Les relations entre la France et la Turquie se sont aussi fortement dégradées en raison de désaccords sur la Syrie, la Libye et plus récemment sur le conflit entre l’Azerbaïdjan et l’Arménie dans le Haut-Karabakh. Durant la guerre, les Arméniens ont accusé les Turcs d’être impliqués directement dans les combats, ce qu’Ankara a démenti. Plusieurs pays dont la France avaient également dénoncé l’envoi sur le front aux côtés des forces azerbaïdjanaises de combattants pro-turcs venus de Syrie. 

“Mon cher ami Aliev (le président azerbaïdjanais Ilham Aliev) a donné un conseil aux Français leur disant que s’ils aiment tant les Arméniens, ils n’ont qu’à leur donner Marseille. Moi aussi, je leur donne le même conseil”, avait déclaré Recep Tayyip Erdogan.

“Macron est un problème pour la France” 

En octobre, le président turc avait mis en cause la “santé mentale” de son homologue français, l’accusant de mener une “campagne de haine” contre l’islam, parce qu’il avait défendu le droit de caricaturer le prophète Mahomet et pour son discours contre le “séparatisme” islamiste en France. Il avait également appelé au boycott des produits français, ajoutant une pierre aux critiques qui pleuvent sur Emmanuel Macron dans le monde musulman sur fond de contexte dramatique avec l’assassinat de Samuel Paty.   

En réponse, Emmanuel Macron avait décidé de rappeler l’ambassadeur de France en Turquie, tandis que le chef de la diplomatie française Jean-Yves Le Drian avait pour sa part dénoncé de la part de la Turquie “une volonté d’attiser la haine” contre la France et son président. 

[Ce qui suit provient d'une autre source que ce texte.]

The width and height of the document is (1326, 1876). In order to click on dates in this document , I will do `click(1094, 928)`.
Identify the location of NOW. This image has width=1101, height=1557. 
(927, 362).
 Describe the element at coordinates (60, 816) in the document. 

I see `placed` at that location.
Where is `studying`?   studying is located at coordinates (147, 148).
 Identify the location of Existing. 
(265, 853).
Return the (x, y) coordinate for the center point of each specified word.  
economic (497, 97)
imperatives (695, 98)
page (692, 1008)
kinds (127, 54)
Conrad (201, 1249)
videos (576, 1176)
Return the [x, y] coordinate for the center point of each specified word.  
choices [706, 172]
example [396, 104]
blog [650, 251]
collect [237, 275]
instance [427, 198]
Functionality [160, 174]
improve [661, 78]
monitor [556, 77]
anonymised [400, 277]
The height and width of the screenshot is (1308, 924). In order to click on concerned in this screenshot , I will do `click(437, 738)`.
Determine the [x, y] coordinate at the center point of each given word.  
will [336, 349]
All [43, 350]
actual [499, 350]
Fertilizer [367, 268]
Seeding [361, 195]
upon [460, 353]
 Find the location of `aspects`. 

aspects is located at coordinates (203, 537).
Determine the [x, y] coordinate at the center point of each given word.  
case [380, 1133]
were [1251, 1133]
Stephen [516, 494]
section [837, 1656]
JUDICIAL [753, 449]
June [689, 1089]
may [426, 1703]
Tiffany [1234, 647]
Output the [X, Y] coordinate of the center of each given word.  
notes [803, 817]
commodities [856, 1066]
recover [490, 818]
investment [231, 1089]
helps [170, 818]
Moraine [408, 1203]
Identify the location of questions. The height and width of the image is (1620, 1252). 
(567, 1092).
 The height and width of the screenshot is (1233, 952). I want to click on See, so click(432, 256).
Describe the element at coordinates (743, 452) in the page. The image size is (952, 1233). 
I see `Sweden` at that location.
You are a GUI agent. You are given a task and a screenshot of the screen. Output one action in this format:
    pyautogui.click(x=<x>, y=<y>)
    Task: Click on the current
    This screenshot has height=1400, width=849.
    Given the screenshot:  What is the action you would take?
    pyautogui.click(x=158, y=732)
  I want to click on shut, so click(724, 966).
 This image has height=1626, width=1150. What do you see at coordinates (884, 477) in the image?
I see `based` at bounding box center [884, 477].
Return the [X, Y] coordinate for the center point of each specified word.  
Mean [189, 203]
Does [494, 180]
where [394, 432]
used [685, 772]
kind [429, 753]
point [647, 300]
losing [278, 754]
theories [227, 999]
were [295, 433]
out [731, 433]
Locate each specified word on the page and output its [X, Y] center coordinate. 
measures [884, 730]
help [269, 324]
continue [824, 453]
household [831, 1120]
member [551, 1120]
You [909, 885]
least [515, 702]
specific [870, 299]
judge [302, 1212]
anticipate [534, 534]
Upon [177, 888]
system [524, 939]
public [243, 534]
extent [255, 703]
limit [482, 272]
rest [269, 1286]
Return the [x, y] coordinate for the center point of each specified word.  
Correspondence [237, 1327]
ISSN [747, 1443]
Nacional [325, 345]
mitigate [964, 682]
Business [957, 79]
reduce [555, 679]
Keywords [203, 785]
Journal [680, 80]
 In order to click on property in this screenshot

La colère de la Turquie s’était ravivée fin octobre après la publication en une par “Charlie Hebdo” d’un dessin montrant le président Erdogan en tee-shirt et sous-vêtements, en train de boire une bière et de soulever la jupe d’une femme portant le voile, découvrant ainsi ses fesses nues. Ankara avait réagi en annonçant l’adoption de mesures “judiciaires et diplomatiques” contre la France. 

Début décembre, Recep Tayyip Erdogan a de nouveau ciblé le locataire de l’Élysée. “Macron est un problème pour la France. Avec Macron, la France vit une période très dangereuse. J’espère que la France va se débarrasser du problème Macron le plus tôt possible”, avait-il également déclaré, le 4 décembre, lors d’un échange avec des journalistes à Istanbul. 

Depuis, en signe d’apaisement, les deux chefs d’État aux relations exécrables se sont entretenus en mars dernier par visioconférence. 

Ankara tente de sortir de son isolement croissant  

La Turquie insiste désormais sur les points de “convergence” et les “intérêts communs” avec la France, qui continue pour sa part de réclamer des signes tangibles d’apaisement des tensions de la part d’Ankara. 

Paris demande notamment le retrait des mercenaires syriens déployés par la Turquie en Libye au côté du précédent gouvernement à Tripoli. 

“En Libye, tout doit être mis en œuvre pour faire respecter le calendrier de transition politique, sécuritaire et électorale et traduire dans les faits le cessez-le-feu”, a rappelé la porte-parole du ministère français des Affaires étrangères. 

Sur le plan bilatéral, les deux ministres ont rappelé leur “souhait de tenir la prochaine session du comité mixte économique et commercial France-Turquie (JETCO) cet automne”, a-t-elle ajouté.     

Ankara multiplie depuis le début de l’année les gestes envers ses alliés occidentaux et régionaux pour sortir de son isolement croissant sur les scènes régionale et internationale.